* [EXERCISE AIM] The records are to be restated in their entirety, word for word.
*** TASK INPUTS ***
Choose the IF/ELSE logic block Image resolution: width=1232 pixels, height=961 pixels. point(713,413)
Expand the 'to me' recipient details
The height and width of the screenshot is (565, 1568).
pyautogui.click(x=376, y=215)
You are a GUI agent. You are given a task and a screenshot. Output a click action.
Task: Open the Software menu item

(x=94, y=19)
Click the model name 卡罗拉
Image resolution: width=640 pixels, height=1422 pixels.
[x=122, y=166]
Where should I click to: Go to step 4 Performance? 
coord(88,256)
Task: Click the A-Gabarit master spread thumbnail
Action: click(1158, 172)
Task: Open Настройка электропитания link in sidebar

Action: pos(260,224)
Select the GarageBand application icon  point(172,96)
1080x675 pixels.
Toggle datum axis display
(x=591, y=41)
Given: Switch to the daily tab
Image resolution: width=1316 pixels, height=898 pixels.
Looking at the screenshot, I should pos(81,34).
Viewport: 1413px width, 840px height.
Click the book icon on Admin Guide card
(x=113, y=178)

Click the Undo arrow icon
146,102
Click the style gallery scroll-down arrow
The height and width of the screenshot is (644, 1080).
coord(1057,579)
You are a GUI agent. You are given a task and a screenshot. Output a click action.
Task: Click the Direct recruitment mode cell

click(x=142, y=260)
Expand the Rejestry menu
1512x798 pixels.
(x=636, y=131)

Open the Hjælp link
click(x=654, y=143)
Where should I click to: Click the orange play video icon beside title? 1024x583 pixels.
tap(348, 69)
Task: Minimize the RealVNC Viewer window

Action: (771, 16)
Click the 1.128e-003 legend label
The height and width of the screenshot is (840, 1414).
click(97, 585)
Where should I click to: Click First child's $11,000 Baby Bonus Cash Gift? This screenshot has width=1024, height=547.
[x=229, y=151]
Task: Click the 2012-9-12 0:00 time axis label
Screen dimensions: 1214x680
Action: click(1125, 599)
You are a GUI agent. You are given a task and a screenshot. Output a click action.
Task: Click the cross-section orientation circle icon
***
* [EXERCISE SOLUTION]
Choose the IF/ELSE logic block Image resolution: width=1232 pixels, height=961 pixels. point(713,413)
Expand the 'to me' recipient details
The height and width of the screenshot is (565, 1568).
pyautogui.click(x=376, y=215)
You are a GUI agent. You are given a task and a screenshot. Output a click action.
Task: Open the Software menu item

(x=94, y=19)
Click the model name 卡罗拉
Image resolution: width=640 pixels, height=1422 pixels.
[x=122, y=166]
Where should I click to: Go to step 4 Performance? 
coord(88,256)
Task: Click the A-Gabarit master spread thumbnail
Action: click(1158, 172)
Task: Open Настройка электропитания link in sidebar

Action: pos(260,224)
Select the GarageBand application icon  point(172,96)
1080x675 pixels.
Toggle datum axis display
(x=591, y=41)
Given: Switch to the daily tab
Image resolution: width=1316 pixels, height=898 pixels.
Looking at the screenshot, I should pos(81,34).
Viewport: 1413px width, 840px height.
Click the book icon on Admin Guide card
(x=113, y=178)

Click the Undo arrow icon
146,102
Click the style gallery scroll-down arrow
The height and width of the screenshot is (644, 1080).
coord(1057,579)
You are a GUI agent. You are given a task and a screenshot. Output a click action.
Task: Click the Direct recruitment mode cell

click(x=142, y=260)
Expand the Rejestry menu
1512x798 pixels.
(x=636, y=131)

Open the Hjælp link
click(x=654, y=143)
Where should I click to: Click the orange play video icon beside title? 1024x583 pixels.
tap(348, 69)
Task: Minimize the RealVNC Viewer window

Action: (771, 16)
Click the 1.128e-003 legend label
The height and width of the screenshot is (840, 1414).
click(97, 585)
Where should I click to: Click First child's $11,000 Baby Bonus Cash Gift? This screenshot has width=1024, height=547.
[x=229, y=151]
Task: Click the 2012-9-12 0:00 time axis label
Screen dimensions: 1214x680
Action: click(1125, 599)
You are a GUI agent. You are given a task and a screenshot. Output a click action.
Task: Click the cross-section orientation circle icon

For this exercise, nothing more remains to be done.